● The task
Write out once more the lines running from the top of the entries below to the line with "has width=440, height=397.", both ends included.

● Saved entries
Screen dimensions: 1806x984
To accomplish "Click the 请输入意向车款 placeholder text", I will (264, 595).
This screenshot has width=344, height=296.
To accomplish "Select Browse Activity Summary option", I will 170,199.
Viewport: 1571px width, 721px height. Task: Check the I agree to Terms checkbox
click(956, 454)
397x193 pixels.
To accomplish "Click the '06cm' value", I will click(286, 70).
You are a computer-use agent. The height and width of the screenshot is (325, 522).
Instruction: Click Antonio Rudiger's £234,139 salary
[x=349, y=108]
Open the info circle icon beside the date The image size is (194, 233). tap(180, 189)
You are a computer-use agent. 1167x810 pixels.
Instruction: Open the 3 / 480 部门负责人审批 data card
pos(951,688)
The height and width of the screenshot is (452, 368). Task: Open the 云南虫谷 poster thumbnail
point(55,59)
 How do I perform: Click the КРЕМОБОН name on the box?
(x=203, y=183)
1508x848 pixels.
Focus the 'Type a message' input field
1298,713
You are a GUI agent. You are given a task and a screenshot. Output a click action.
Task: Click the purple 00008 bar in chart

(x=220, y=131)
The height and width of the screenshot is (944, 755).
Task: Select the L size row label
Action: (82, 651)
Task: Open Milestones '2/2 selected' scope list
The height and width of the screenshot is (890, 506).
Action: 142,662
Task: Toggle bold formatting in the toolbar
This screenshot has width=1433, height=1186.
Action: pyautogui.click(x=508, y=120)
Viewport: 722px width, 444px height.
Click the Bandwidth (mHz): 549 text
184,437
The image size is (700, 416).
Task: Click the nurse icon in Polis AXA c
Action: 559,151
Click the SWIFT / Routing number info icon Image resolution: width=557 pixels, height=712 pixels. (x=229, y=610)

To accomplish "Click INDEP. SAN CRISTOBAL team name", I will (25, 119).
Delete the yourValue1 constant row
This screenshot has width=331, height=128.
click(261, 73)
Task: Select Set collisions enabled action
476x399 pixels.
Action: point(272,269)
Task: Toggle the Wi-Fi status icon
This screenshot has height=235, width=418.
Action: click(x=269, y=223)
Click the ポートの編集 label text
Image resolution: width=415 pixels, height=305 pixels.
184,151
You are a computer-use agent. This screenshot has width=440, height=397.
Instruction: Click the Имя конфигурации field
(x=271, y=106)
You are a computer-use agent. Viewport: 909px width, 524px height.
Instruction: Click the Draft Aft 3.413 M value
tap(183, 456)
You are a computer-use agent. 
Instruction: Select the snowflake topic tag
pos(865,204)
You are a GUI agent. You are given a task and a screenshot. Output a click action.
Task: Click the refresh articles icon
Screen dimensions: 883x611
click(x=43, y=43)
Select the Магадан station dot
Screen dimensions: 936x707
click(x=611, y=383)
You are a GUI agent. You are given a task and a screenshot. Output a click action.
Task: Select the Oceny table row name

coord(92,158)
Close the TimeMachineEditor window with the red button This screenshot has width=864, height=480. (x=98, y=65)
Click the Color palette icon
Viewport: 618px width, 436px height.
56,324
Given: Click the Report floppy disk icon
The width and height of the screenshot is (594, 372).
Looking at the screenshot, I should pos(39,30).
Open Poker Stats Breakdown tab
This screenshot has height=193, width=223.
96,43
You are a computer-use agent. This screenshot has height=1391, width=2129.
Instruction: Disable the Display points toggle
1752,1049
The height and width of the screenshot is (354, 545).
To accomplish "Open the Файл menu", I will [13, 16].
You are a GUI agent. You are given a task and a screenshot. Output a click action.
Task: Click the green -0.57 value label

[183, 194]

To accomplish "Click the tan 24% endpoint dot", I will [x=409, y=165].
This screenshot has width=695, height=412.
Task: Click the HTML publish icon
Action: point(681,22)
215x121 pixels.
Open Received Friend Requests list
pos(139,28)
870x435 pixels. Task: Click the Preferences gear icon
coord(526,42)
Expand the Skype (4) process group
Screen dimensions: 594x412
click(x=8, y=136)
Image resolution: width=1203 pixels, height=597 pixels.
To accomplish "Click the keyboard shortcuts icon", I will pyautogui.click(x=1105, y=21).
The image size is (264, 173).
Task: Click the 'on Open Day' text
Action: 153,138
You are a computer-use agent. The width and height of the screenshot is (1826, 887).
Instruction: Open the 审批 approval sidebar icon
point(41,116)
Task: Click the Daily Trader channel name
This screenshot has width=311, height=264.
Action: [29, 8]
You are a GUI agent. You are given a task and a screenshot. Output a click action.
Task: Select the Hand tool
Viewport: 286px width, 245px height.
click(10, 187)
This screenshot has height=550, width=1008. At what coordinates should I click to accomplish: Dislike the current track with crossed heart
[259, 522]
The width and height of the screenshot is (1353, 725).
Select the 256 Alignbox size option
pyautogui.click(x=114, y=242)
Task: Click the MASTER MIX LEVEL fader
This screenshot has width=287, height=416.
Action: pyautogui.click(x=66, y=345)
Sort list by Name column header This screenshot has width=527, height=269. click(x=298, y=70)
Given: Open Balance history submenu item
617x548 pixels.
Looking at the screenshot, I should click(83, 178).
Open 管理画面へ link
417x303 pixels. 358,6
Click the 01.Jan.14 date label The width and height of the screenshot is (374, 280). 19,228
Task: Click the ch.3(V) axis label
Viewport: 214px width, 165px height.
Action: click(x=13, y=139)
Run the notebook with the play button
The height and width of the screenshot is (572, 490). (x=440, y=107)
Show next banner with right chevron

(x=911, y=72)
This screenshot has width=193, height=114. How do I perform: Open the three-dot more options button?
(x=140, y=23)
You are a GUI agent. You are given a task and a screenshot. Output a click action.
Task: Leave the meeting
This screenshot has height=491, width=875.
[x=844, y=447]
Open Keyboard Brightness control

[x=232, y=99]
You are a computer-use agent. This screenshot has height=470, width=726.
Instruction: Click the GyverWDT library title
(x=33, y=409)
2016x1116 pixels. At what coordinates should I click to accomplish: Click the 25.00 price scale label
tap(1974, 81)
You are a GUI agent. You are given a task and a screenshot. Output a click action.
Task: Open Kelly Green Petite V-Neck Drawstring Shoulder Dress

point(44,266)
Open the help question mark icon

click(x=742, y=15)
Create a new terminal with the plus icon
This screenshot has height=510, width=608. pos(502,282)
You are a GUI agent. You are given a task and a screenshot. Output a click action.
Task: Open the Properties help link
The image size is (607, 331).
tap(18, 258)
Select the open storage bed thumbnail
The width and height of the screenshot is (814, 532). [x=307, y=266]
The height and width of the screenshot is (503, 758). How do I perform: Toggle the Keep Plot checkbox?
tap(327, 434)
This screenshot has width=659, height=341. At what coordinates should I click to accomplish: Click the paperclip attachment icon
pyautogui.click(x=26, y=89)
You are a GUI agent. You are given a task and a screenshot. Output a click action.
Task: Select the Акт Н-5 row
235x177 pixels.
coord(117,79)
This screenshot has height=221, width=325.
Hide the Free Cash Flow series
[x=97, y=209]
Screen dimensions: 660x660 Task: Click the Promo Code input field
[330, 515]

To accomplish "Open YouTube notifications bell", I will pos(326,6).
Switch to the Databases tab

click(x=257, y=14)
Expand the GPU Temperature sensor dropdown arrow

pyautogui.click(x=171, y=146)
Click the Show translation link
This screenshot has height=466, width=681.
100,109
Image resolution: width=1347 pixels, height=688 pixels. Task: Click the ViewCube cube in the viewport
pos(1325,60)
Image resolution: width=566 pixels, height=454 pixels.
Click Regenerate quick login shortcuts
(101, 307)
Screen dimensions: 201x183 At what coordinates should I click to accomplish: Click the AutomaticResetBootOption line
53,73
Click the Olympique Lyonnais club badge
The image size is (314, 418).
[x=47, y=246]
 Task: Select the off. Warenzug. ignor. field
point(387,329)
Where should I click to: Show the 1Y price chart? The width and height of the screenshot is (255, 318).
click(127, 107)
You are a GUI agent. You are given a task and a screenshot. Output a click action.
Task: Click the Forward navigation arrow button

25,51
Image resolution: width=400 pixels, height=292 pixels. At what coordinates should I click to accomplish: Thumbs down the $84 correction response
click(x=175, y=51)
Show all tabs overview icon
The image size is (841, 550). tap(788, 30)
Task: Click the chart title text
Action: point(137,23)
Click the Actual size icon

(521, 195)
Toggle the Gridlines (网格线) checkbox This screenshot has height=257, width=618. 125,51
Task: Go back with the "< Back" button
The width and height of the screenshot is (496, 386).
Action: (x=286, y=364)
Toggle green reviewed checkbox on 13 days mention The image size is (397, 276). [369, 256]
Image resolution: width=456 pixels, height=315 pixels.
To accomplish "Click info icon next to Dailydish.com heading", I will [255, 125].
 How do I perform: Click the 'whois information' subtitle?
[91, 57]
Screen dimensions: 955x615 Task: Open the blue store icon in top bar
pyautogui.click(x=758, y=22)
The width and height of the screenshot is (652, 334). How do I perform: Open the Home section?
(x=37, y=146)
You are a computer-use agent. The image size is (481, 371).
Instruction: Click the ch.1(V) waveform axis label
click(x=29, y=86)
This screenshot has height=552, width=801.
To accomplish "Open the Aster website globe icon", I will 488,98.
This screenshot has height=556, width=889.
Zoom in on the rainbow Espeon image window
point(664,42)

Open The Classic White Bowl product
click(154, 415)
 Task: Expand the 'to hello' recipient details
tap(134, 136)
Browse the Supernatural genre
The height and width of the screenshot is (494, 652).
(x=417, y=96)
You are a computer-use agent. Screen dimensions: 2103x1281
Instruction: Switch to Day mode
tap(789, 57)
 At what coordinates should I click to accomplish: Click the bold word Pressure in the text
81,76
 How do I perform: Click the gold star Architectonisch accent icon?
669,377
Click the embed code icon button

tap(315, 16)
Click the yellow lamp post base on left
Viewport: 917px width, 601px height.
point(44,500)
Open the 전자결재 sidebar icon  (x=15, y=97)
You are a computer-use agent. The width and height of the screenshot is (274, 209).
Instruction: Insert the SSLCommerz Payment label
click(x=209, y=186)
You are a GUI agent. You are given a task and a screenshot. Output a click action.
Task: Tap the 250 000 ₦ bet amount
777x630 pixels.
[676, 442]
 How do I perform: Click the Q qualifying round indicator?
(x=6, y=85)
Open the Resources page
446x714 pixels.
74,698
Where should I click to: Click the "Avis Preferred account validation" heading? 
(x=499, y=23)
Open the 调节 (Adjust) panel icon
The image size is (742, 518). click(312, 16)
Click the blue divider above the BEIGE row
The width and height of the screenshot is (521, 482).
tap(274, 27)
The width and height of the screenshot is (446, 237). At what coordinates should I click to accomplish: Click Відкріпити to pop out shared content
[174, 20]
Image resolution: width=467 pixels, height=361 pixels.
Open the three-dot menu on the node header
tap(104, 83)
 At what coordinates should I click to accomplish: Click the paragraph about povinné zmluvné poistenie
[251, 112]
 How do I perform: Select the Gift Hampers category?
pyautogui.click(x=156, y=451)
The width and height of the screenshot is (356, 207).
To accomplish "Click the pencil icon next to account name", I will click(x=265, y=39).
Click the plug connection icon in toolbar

● Response below
Screen dimensions: 1806x984
To accomplish "Click the 请输入意向车款 placeholder text", I will (264, 595).
This screenshot has width=344, height=296.
To accomplish "Select Browse Activity Summary option", I will 170,199.
Viewport: 1571px width, 721px height. Task: Check the I agree to Terms checkbox
click(956, 454)
397x193 pixels.
To accomplish "Click the '06cm' value", I will click(286, 70).
You are a computer-use agent. The height and width of the screenshot is (325, 522).
Instruction: Click Antonio Rudiger's £234,139 salary
[x=349, y=108]
Open the info circle icon beside the date The image size is (194, 233). tap(180, 189)
You are a computer-use agent. 1167x810 pixels.
Instruction: Open the 3 / 480 部门负责人审批 data card
pos(951,688)
The height and width of the screenshot is (452, 368). Task: Open the 云南虫谷 poster thumbnail
point(55,59)
 How do I perform: Click the КРЕМОБОН name on the box?
(x=203, y=183)
1508x848 pixels.
Focus the 'Type a message' input field
1298,713
You are a GUI agent. You are given a task and a screenshot. Output a click action.
Task: Click the purple 00008 bar in chart

(x=220, y=131)
The height and width of the screenshot is (944, 755).
Task: Select the L size row label
Action: (82, 651)
Task: Open Milestones '2/2 selected' scope list
The height and width of the screenshot is (890, 506).
Action: 142,662
Task: Toggle bold formatting in the toolbar
This screenshot has width=1433, height=1186.
Action: pyautogui.click(x=508, y=120)
Viewport: 722px width, 444px height.
Click the Bandwidth (mHz): 549 text
184,437
The image size is (700, 416).
Task: Click the nurse icon in Polis AXA c
Action: 559,151
Click the SWIFT / Routing number info icon Image resolution: width=557 pixels, height=712 pixels. (x=229, y=610)

To accomplish "Click INDEP. SAN CRISTOBAL team name", I will (25, 119).
Delete the yourValue1 constant row
This screenshot has width=331, height=128.
click(261, 73)
Task: Select Set collisions enabled action
476x399 pixels.
Action: point(272,269)
Task: Toggle the Wi-Fi status icon
This screenshot has height=235, width=418.
Action: click(x=269, y=223)
Click the ポートの編集 label text
Image resolution: width=415 pixels, height=305 pixels.
184,151
You are a computer-use agent. This screenshot has width=440, height=397.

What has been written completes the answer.